Bab 1: Satu Detik yang Mengubah Segalanya
Hujan turun dengan deras di Jakarta sore itu. Langit kelabu, seakan mencerminkan hati Nayla yang masih diselimuti duka. Udara dingin menusuk kulit, tetapi ia tak peduli. Payungnya tertinggal di kafe tempat ia bekerja, namun langkahnya enggan berbalik. Hujan yang turun seolah memberinya tempat untuk bersembunyi—menyembunyikan air mata yang entah sudah berapa lama tak berhenti mengalir.

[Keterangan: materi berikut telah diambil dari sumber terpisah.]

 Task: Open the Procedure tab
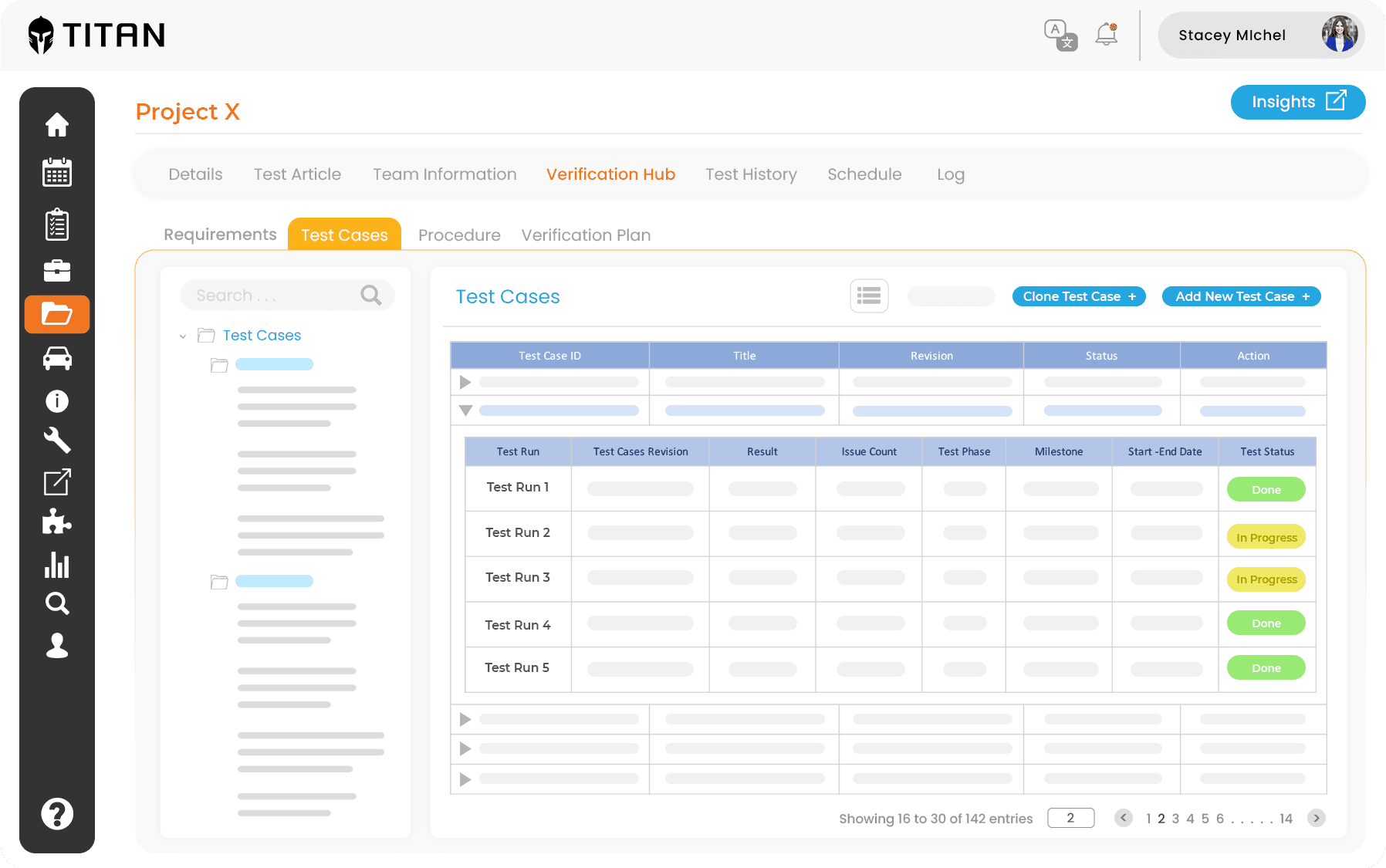[x=458, y=235]
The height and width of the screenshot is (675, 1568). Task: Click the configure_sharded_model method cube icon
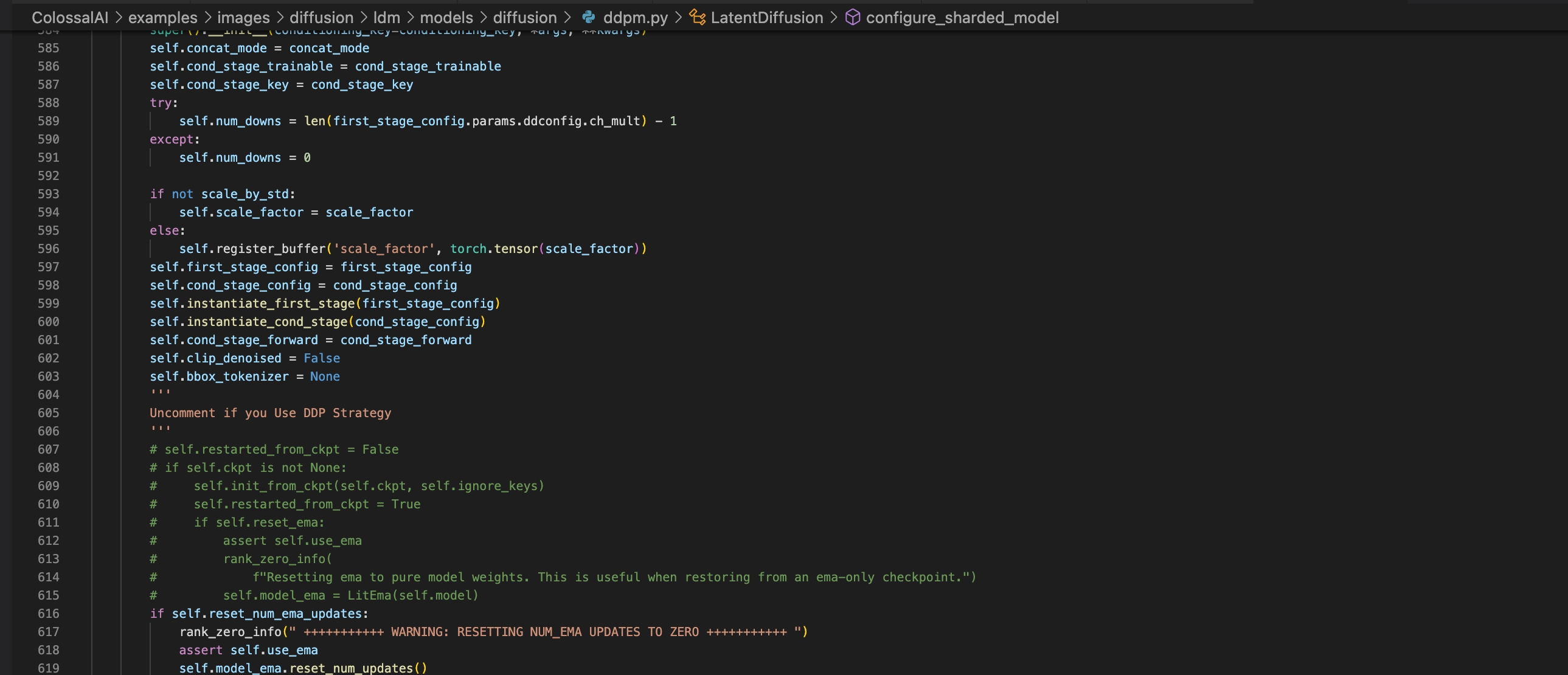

Tiga bulan telah berlalu sejak kecelakaan itu. Tiga bulan sejak dunianya hancur dalam sekejap mata. Arya, tunangannya, telah pergi selamanya. Mobil yang dikendarainya ditabrak sebuah truk di persimpangan dekat rumahnya. Sejak saat itu, semua berubah.
Nayla merasa hampa.
Ia masih bisa mendengar suara tawa Arya di benaknya. Masih bisa mengingat genggaman tangannya, masih bisa merasakan kecupan di keningnya setiap pagi. Setiap sudut kota mengingatkannya pada lelaki itu. Ia pernah bahagia di sini, tapi kini hanya ada kesedihan.
Langkahnya semakin cepat menyusuri trotoar basah, seakan ingin lari dari bayang-bayang masa lalu. Tetapi hujan semakin lebat. Jaketnya yang tipis tak mampu menahan dingin. Lalu tiba-tiba, seseorang menyodorkan sebuah payung di atas kepalanya.
Nayla menoleh.
Seorang pria berdiri di sampingnya, mengenakan jaket hitam dan celana jeans yang sedikit basah di ujungnya. Wajahnya teduh, dengan mata yang seakan menyimpan banyak rahasia. Rambutnya basah karena hujan, tapi ia tak terlihat terganggu.
"Kamu bakal sakit kalau terus kehujanan," katanya. Suaranya dalam dan tenang, seperti hujan yang jatuh di atas genting.